Facto 1: Luís Filipe Vieira, menos de 48 horas depois de ter sido detido no âmbito da operação Cartão Vermelho, pediu a suspensão dos cargos que exerce no Benfica e nas suas participadas (algo que está omisso nos estatutos do clube). Facto 2: entre as medidas de coação relacionadas à atividade que tinha na Luz, encontra-se “apenas” impedido de falar com quatro pessoas dos encarnados, neste caso os membros do Conselho de Administração da SAD em funções: Rui Costa, Domingos Soares de Oliveira, José Eduardo Moniz e Miguel Moreira. Facto 3: com os dois factos anteriores consolidados, o futuro de Vieira no Benfica depende apenas de si a partir do momento em que deixe a prisão domiciliária depois de prestar a caução estipulada de três milhões de euros.

→ EXCERTOS DA LISTAGEM
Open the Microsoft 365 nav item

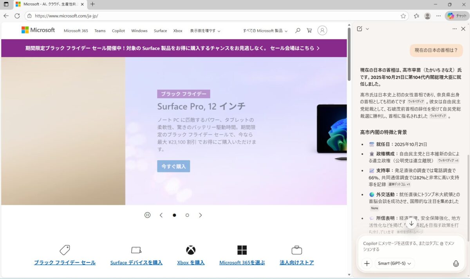76,31
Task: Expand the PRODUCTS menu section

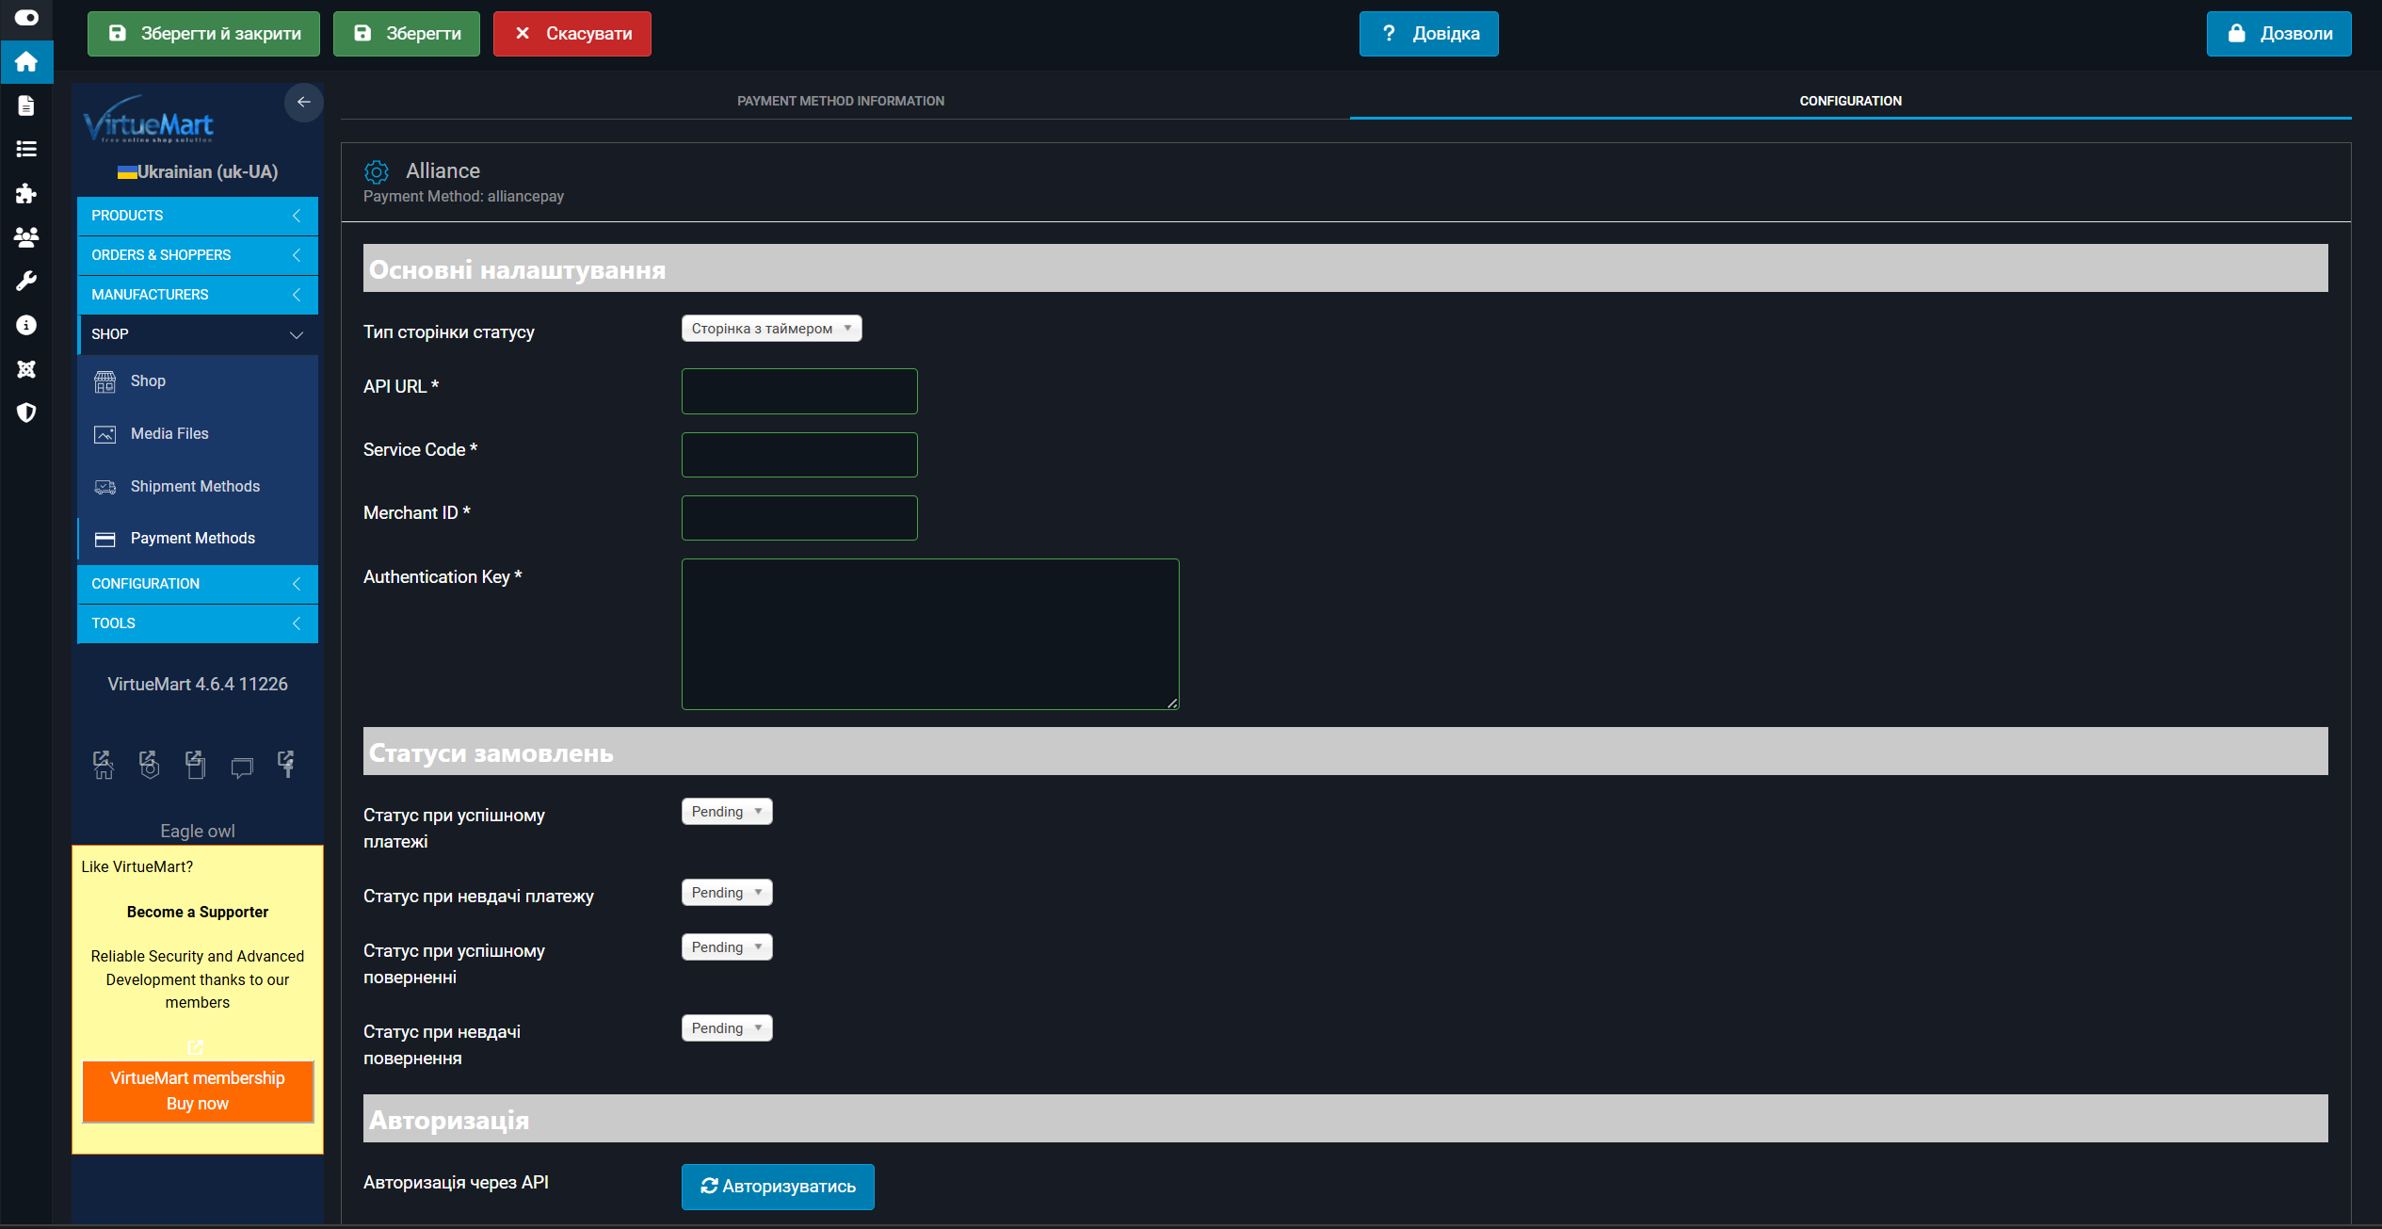Action: [197, 216]
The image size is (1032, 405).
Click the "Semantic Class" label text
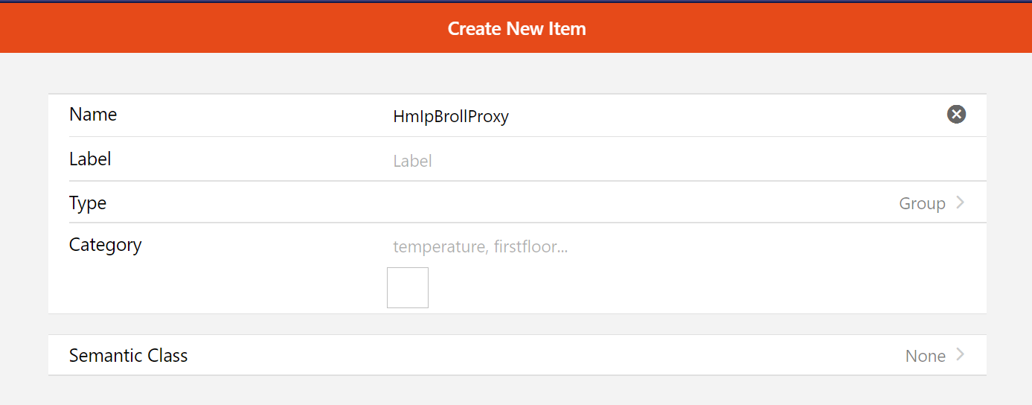coord(128,356)
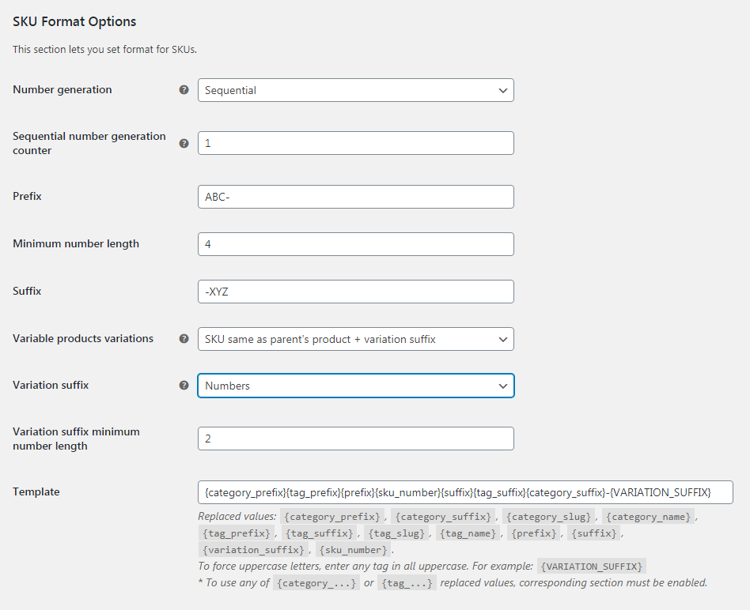
Task: Click help icon for Variable products variations
Action: tap(184, 339)
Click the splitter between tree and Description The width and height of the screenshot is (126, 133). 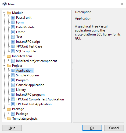[x=72, y=66]
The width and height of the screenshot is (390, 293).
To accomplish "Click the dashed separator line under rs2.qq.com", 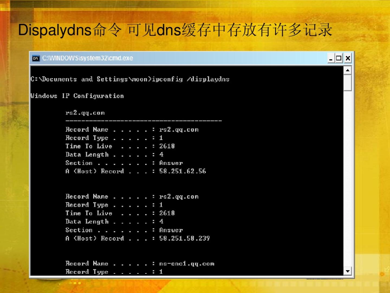I will (x=144, y=121).
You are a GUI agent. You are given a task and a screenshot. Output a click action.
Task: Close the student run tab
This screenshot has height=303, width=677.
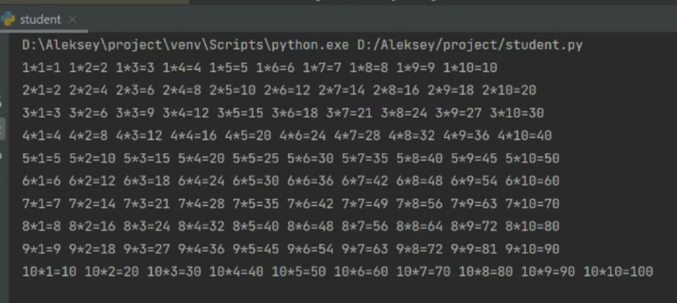tap(73, 20)
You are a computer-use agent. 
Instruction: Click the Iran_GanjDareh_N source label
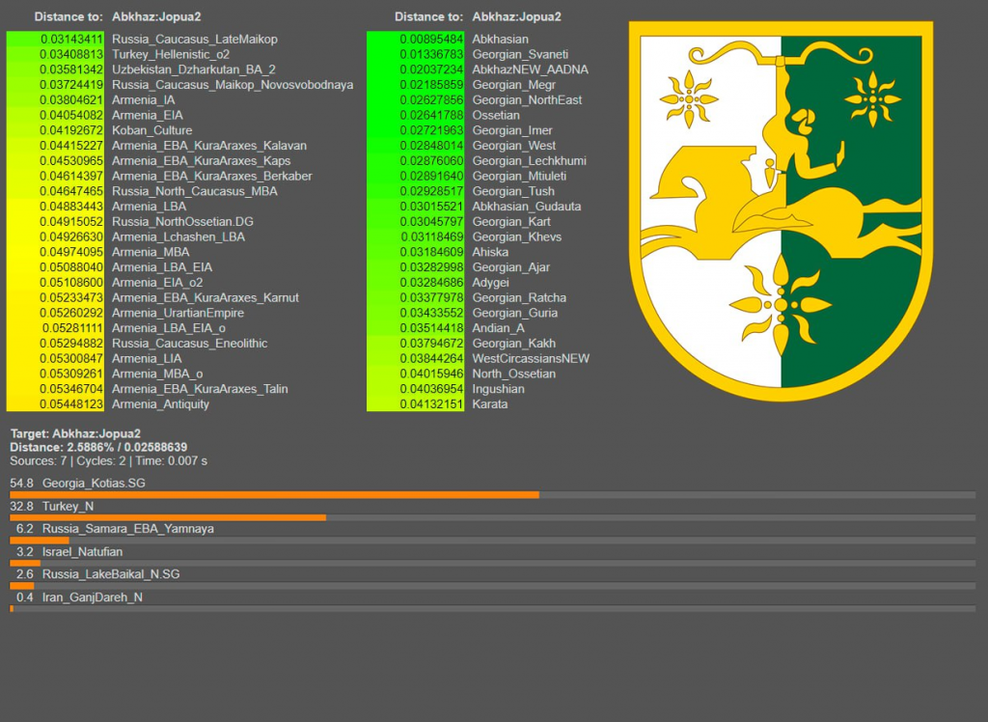pyautogui.click(x=92, y=597)
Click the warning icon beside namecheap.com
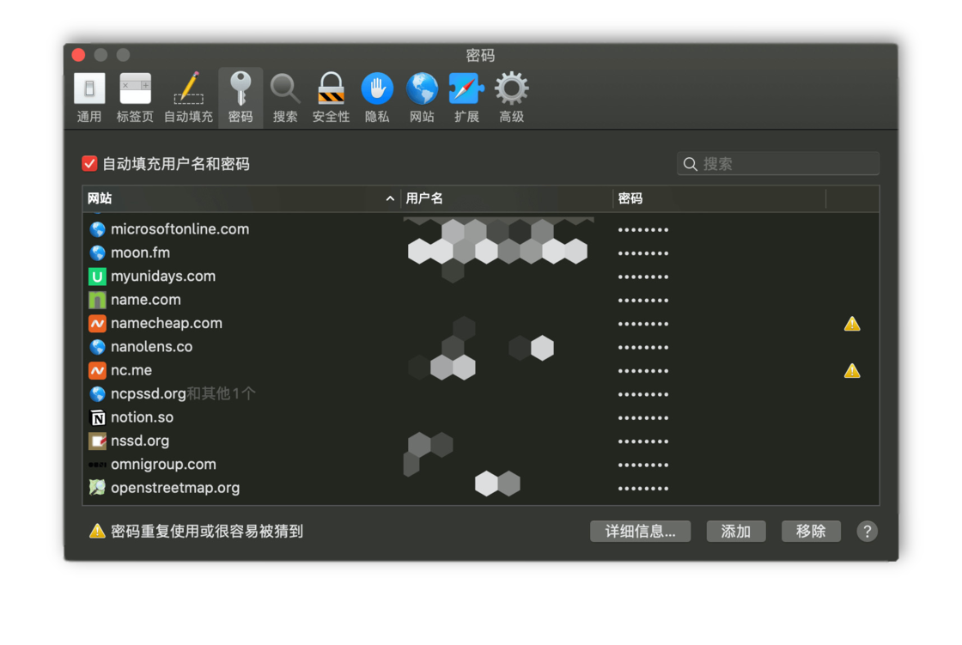Image resolution: width=962 pixels, height=645 pixels. 851,324
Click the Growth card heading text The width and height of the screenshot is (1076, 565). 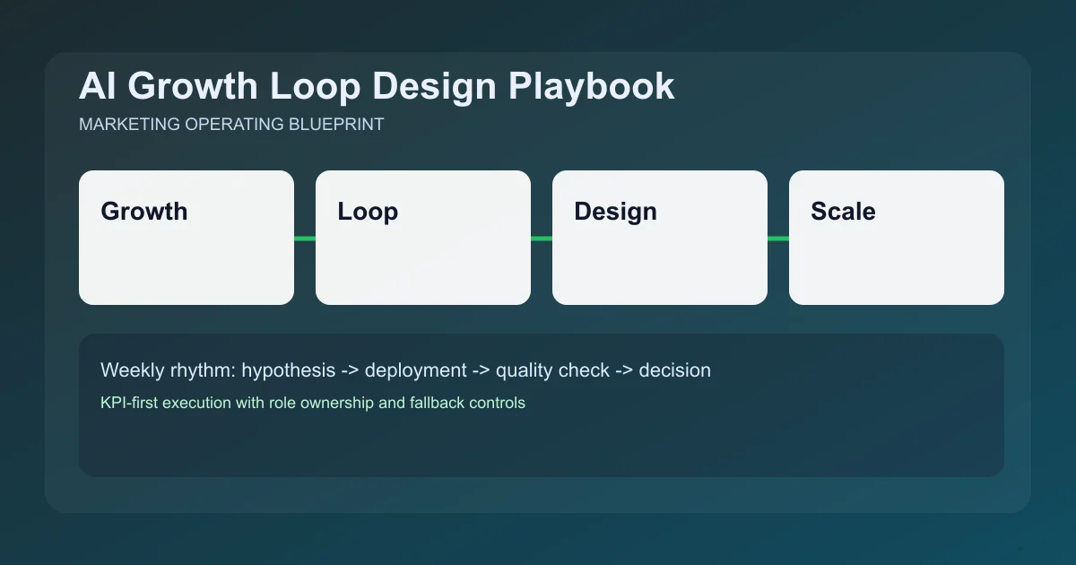coord(144,212)
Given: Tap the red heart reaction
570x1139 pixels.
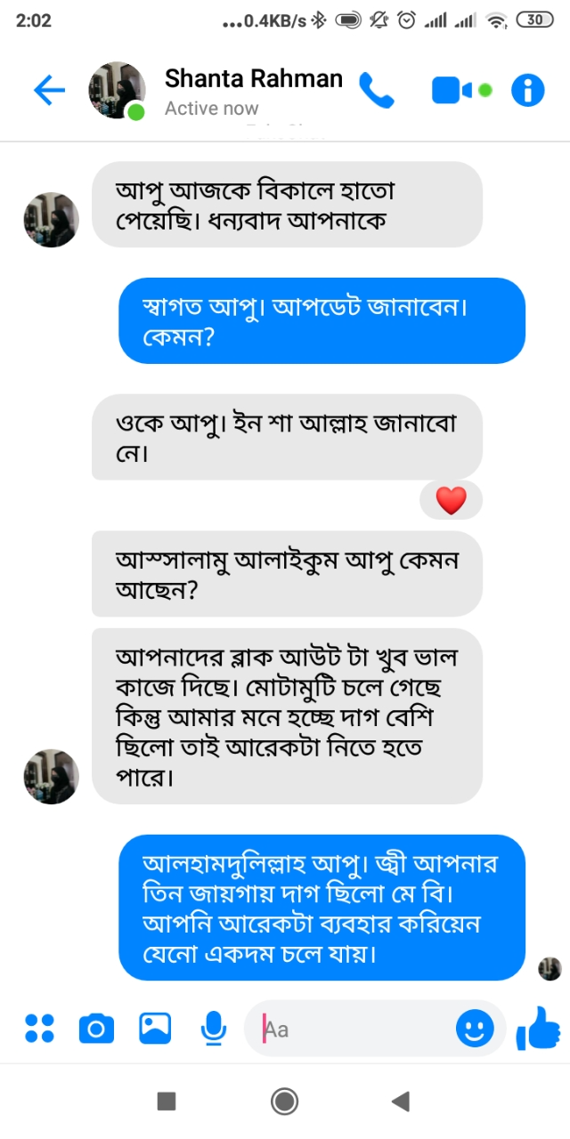Looking at the screenshot, I should pyautogui.click(x=451, y=501).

→ TAREFAS A REALIZAR
**A.** No texto sobre Luís Filipe Vieira, qual é o valor da caução que ele tem de prestar para deixar a prisão domiciliária?
**B.** Transcreva de novo as linhas da listagem, desde a que contém "Given: Tap the red heart reaction" até ao fim da listagem, ambas incluídas. Deixe de fora as imagens.

→ RESULTADOS DAS TAREFAS
**A.** Três milhões de euros.

**B.**
Given: Tap the red heart reaction
570x1139 pixels.
Looking at the screenshot, I should pyautogui.click(x=451, y=501).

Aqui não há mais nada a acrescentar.